Unfortunately, there is no specific treatment for Heartland virus at this time. Instead, doctors can treat symptoms and may require hospitalization, including providing fluids through IV methods and pain medications in severe cases.

The best bet is to prevent getting Heartland virus in the first place by avoiding tick bites. While that’s easier said than done, there are ways to prevent tick bites and thus avoid contracting the tick-borne Heartland virus.

Here are some of the best ways to avoid tick bites:

  1. Avoid wooded areas and tall grass landscapes.
  2. Cover as much skin as possible if you do spend time in wooded areas. If you’re an avid hiker or just want to enjoy the benefits of the outdoors, you of course are going to encounter ticks from time to time.
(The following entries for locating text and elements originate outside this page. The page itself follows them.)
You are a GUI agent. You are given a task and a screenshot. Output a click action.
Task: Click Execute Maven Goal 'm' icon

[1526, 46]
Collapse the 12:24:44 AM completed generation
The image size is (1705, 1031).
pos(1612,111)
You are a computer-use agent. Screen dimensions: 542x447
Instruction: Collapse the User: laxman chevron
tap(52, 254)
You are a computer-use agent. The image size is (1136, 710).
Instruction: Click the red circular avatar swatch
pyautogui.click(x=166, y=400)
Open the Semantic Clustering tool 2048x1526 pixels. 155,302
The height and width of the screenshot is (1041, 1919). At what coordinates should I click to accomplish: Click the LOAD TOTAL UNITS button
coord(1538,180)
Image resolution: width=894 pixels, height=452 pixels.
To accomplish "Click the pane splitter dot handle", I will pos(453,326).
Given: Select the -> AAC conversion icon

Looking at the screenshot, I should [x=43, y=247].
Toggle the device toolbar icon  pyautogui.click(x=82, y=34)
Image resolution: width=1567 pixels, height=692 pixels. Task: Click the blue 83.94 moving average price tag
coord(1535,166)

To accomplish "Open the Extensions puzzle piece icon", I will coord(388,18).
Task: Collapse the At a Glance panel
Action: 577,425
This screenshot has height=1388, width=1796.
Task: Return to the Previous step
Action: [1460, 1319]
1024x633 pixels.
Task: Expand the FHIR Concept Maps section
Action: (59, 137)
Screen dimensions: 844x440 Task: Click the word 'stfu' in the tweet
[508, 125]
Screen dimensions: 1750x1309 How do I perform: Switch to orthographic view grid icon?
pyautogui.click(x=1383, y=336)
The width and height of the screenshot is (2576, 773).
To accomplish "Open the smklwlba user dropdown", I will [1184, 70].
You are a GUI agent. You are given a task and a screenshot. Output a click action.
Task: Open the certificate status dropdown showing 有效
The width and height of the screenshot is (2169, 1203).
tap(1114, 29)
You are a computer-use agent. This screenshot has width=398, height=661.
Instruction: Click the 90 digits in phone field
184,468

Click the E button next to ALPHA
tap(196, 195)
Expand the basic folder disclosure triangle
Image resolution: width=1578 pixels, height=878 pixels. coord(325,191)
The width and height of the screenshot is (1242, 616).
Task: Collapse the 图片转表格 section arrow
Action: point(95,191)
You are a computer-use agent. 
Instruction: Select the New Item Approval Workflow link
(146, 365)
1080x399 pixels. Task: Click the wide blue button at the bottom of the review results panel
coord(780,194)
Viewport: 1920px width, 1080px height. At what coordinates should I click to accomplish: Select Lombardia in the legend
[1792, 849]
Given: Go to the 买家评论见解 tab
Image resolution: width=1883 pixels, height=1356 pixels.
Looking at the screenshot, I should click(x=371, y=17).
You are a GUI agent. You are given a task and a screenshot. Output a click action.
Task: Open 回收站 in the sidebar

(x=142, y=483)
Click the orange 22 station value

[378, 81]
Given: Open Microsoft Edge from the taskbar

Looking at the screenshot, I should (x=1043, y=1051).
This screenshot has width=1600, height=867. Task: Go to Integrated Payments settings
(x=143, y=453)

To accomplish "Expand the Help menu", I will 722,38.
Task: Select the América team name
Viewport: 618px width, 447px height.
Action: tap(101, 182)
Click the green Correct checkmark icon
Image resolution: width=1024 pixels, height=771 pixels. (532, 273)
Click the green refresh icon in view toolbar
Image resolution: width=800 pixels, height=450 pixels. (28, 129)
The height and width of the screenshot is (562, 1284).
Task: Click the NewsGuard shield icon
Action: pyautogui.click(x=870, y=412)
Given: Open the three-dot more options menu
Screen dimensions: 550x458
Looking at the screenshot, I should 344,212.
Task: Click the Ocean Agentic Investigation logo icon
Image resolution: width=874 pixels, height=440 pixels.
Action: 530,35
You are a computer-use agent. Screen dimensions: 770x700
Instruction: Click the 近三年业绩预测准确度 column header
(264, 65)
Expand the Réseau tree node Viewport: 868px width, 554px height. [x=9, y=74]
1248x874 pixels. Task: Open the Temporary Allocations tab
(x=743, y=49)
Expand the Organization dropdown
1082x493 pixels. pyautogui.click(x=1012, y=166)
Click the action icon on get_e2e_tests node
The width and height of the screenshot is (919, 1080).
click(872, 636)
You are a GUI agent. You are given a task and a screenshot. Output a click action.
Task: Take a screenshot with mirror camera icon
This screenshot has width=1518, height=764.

That’s why it’s vital to cover as much skin as possible in tick-dense areas to avoid bites.
  3. Check your body for ticks after being outdoors, and remove any ticks immediately upon sight.
  4. Shower after a hike or time spent in tall grass/wooded areas.
  5. Wash your outdoor clothes to remove/kill infectious bugs.
  6. Mow your grass and remove leaves from your yard regularly to reduce the presence of ticks.
  7. Check pets for ticks regularly.
  8. Use safe, natural bug repellants to encourage ticks to stay away.

Conclusion

  • The Heartland virus is a tick-borne virus that can lead to symptoms like fever, fatigue, decreased appetite, headache, nausea, diarrhea, muscle and join point, and even potentially death in people with comorbidities.
  • There have been more than 50 cases of the virus in 11 states since 2009, according to the CDC, and researchers from Emory University isolated the origin to lone star ticks.
  • These ticks have been found in at least six states: Alabama, Illinois, Kansas, Missouri, New York and Georgia.
  • There is no treatment for the tick-borne Heartland virus at this time, just treatment for symptoms.
  • The best bet is to avoid tick bites by avoiding wooded and brushy areas when you can, covering skin when outdoors, checking for ticks on you and your pets, showering after being outside, washing outdoor clothes, taking care of your yard to discourage ticks, and using natural bug repellants.